The Securities and Exchange Commission (SEC) plays a pivotal role in enforcing federal securities laws and the oversight of the securities markets and those that participate in them; which of course includes crypto currencies.
The mission of the SEC is to protect investors, maintain fair, orderly, and efficient markets and facilitate capital formation. The SEC oversees:
● Securities trading on U.S. equity markets (around $75 trillion traded annually)
● The disclosures of approximately 4,100 exchange-listed public companies (aggregate market capitalization of $31 trillion)
● The activities of over 26,000 registered entities and self-regulatory organizations, including investment advisers, broker-dealers, transfer agents, securities exchanges, clearing agencies, mutual funds, exchange-traded funds (ETFs), the Financial Industry Regulatory Authority (FINRA) and the Municipal Securities Rulemaking Board (MSRB)
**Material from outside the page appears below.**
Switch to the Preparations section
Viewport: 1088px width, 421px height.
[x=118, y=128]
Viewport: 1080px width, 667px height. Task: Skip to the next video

As you can see from the above, the SEC has a very large reach but has recently hit the crypto spotlight because of their decisions over ETFs and a number of rulings involving Initial Coin Offerings (ICOs).
The SEC have recently either rejected or delayed decisions on ETFs due to concerns that the companies are not meeting the requirements to prevent fraudulent and manipulative acts and practices. The SEC also raised concerns about the size of the Bitcoin ETF market stating there is unease that the exchanges won’t be able to ensure that participants will be protected from market manipulation.
While not all might agree, the points made by the SEC are not to be ignored. Indeed there are many companies and start-ups embracing regulation by implementing regulatory practices such as Know Your Customer (KYC) and Anti Money Laundering (AML).
More recently, the SEC turned their attention to the ICO market, imposing $250,000 fines on ICO operators Paragon and Airfox, which together raised $27 million in 2017. Both companies must also pay back million to the ICO investors as mandated by the SEC.
In a statement, the SEC stated:
“We wish to emphasize that market participants must still adhere to our well-established and well-functioning federal securities law framework when dealing with technological innovations, regardless of whether the securities are issued in certificated form or using new technologies, such as blockchain,”
The ETF sanctions news has brought about mixed reactions. Some within the crypto market believe that a more stringent regulatory framework is required if blockchain technology is to thrive. Others feel that more needs to be done to clarify this increasingly murky market so that legitimate companies within the ICO space can operate without fear of reprieve.
A similar case has just been settled by the Californian court but this time with an unexpected twist.
A temporary restraining order was placed on Reginald Buddy Ringgold’s company, Blockvest LLC following a complaint filed by the SEC against a number of rules of the Securities Act 1993. The SEC alleged that Blockvest had been offering and selling unregistered securities in the form of digital assets called BLVs but all allegations were denied by Californian District judge, the Honourable Gonzalo P Curiel on the 27th of November 2018. The full court report can be found here:
The implications of this court case are far reaching. They set a precedent not only for other ICOs but for the SEC themselves. The balance between justice, enforcement, and fair trade is delicate, but in order for crypto assets, and ICOs in particular, to continue their growth, clear lines need to be drawn.